Monday, November 14, 2011

Book Review: The Time Hoppers

My copy of "The Time Hoppers" was printed in 1967 and looks it. Mostly the dust jacket looks 44 years old. It's brittle and falling apart and probably wasn't ever as strong as modern dust jackets.

The book isn't, as one might judge from the title, about people having adventures in time. It's actually about a bureaucrat in a rather miserable future that has been given the unenviable task of stopping people from fleeing into the past.

The whole of society is broken up into different levels. Not castes. In castes there's no ability to move to a different casts. In this world you can work your way up or get demoted back down. And your level determines what job you have and what living arrangements you suffer through. But there aren't enough jobs to go around. Still, you do get an allowance of food, bathing water, clean air, and a bit of spending money even if you're unemployed. If the government controls all the jobs and who gets the jobs then it's not really your fault if you're not employed. With this in mind, can you blame people for wanting to jump back to a time between the 1970s and 2100s?

Back then a bunch of people showed up and were questioned by authorities. Some gave their proper names and when they came from. Others didn't. But all that was several hundred years ago. Now people have started vanishing. The people at level 1 want it stopped. More precisely, they want the person sending people back stopped so they can take over the time travel equipment. But an investigation into the known jumpers who haven't left yet could cause a paradox that would alter history and removed those currently in power.

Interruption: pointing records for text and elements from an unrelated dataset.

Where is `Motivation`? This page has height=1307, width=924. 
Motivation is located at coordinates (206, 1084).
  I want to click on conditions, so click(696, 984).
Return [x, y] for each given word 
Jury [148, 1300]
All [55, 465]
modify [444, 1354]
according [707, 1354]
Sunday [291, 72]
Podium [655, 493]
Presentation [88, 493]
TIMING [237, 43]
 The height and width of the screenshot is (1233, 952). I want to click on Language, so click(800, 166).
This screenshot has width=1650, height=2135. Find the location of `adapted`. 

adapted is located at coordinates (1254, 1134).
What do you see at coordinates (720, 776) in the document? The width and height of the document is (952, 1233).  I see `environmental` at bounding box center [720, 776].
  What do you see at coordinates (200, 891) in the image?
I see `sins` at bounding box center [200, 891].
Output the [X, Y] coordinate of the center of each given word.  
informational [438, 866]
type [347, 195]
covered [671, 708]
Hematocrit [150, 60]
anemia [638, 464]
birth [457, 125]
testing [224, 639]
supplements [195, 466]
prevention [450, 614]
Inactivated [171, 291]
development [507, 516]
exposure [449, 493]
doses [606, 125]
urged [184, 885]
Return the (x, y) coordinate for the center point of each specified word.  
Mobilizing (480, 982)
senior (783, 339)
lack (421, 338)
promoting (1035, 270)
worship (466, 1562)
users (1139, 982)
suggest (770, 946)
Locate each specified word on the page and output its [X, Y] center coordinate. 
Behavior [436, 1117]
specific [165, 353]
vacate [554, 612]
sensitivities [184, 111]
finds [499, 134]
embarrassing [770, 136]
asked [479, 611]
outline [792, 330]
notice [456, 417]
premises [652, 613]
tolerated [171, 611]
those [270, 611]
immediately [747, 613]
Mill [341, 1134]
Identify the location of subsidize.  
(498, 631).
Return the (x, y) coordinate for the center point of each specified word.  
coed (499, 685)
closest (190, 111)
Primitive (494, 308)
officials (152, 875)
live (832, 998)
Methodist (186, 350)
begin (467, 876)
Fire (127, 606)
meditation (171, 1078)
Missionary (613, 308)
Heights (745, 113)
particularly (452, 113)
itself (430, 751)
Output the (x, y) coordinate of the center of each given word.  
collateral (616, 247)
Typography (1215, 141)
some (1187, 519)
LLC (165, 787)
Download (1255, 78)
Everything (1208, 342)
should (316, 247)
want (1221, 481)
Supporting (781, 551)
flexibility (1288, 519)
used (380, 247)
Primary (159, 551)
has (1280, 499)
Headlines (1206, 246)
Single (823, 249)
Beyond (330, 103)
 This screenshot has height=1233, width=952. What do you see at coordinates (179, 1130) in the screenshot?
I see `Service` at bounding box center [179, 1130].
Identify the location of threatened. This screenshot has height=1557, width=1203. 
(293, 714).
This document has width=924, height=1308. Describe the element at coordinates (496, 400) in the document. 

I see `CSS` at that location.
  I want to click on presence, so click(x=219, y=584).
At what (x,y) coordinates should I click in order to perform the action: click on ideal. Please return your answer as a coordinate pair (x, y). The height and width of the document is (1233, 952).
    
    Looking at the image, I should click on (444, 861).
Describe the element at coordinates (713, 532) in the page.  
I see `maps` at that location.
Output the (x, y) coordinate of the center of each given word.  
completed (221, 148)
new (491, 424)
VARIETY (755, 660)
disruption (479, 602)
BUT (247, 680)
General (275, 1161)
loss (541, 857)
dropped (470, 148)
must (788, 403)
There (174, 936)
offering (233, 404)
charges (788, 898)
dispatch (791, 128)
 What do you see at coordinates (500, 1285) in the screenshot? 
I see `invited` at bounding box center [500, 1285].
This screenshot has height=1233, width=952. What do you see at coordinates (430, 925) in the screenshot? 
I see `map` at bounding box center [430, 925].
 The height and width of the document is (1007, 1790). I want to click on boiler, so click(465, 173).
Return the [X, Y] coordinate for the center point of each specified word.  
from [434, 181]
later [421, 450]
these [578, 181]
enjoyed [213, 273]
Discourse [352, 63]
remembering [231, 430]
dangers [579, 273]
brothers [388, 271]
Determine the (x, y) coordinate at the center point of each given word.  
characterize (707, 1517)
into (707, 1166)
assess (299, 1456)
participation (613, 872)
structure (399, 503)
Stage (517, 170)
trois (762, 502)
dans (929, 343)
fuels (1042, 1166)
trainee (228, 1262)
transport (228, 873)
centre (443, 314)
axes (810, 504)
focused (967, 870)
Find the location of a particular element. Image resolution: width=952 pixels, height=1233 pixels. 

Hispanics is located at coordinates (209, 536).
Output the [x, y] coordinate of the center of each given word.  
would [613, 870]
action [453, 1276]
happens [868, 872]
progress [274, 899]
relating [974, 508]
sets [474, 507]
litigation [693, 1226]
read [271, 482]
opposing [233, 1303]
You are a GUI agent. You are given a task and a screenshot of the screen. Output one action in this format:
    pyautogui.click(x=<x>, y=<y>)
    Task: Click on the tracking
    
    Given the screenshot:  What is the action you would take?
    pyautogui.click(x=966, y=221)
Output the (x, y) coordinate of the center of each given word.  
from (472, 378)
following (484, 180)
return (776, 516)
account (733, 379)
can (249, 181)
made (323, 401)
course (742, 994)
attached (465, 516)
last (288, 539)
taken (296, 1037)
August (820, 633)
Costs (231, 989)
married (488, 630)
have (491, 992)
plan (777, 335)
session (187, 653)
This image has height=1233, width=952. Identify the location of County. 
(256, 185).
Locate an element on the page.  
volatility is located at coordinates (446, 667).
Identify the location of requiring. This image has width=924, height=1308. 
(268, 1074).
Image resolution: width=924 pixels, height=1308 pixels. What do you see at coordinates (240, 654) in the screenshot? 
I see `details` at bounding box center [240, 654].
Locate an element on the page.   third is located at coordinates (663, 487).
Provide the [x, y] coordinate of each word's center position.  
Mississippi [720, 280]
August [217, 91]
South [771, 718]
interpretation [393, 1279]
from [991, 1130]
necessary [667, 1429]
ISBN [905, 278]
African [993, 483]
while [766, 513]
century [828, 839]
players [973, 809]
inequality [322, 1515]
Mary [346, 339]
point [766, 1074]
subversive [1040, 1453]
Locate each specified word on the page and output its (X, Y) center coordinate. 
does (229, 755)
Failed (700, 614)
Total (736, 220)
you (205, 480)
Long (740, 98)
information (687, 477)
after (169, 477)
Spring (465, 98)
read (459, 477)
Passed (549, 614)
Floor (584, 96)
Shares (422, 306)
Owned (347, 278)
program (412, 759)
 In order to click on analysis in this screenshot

Our main character (Quellen) is a level 7 government employee. Not really powerful, but someone with a good job and a position of some responsibility. He no longer has roommates, but his 10 ft x 10 ft apartment isn't exactly the good life. So he's managed to get himself a not at all legal plot of land in Africa as a getaway. His underling knows and has been blackmailing Quellen. And he has the job of finding the time machine and it's operator without disrupting hundreds, if not thousands, of years of history.

It's a fairly short book and an easy read. It's good, but not great. If you're a science fiction reader then I suggest you grab a copy if you see one.